22 February, 2016

Getting Out More

Taking my own advice [look down, or maybe not..] yesterday I finally decided enough was enough and some proper birding had to be done.

Well, it was that or give the carpets a proper cleaning...

So I went off to do something nice and gentle and toddled over to the Exe to have another go at getting a better [ie under 1km] view of the Ridgway's Cackling Goose that's been wintering.

Setting off under leaden skies and gusty wind, I must admit to not having been too hopeful, but after crossing the Haldon Hills I found miraculous sunshine. Parking at RVP I was shocked to see no less than 17° on my li'l car's thermometer - though the stiff breeze made that a very variable experience.

Heading back over the canal, I started to follow the path around Matford. The main pools are in the angle of two main roads coming off the Matford roundabout, so starting from the road to the Exe you can view three sides with varying degrees of distance height and obstruction - checking the rushy bits near the thatched cottage from as many angles as I could.
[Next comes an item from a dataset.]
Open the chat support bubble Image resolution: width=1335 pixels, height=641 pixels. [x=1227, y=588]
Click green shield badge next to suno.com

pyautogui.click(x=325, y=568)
This was necessary as picking out a teeny goose from amongst the maze of rushes and wet bits is not easy.

There were the usual array of waterfowl on display [including 2 Gadwall], but no sign of the RCG until I got quite close to the thatched cottage and then..

Ridgway's Cackling Goose
That's the perimter fence there. To those who know the site, it was between the big oak and the gate [that's very close!]. This shot was taken after I'd backed off about 50' and was scoping through bushes. It was still looking right at me - note the eyeshine.
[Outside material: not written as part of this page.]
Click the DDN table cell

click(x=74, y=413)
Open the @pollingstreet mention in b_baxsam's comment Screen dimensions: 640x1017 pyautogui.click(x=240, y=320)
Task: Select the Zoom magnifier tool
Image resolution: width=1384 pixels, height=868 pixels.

This gorgeous little goose was with 3 Mallards, grazing on the lush grass, but unlike the laid-back ducks, oh was it alert! I'd been moving slowly and carefully and had seen it first, but still it was head up and watching me.
Very soon a couple of dog walkers came by and woosh they were back in the rushes.

Taking the opportunity, I moved past them to the other side of the little bridge over the stream - thinking the cover and distance would let the birds relax and come back out. Come out? Yes. Relax? Not for a second. The Ridgway's was keeping an eye on me the whole time I was there. Anyone came past and it was head up, frozen, tracking them past.

Time for more pics...

Spot the goose

 Still keeping an eye on me

It was dinky!

Very rufous breast 
- this from thin fringes, visible when it wingflapped 

As the bird wasn't going to relax, I backed off and had lunch watching the other pool from the surprisingly exposed to all winds viewing platform. There were 123 Wigeon [I had time to count] and 11 Shoveler on view, and a poor Buzzard got mugged by no less than 5 Crows..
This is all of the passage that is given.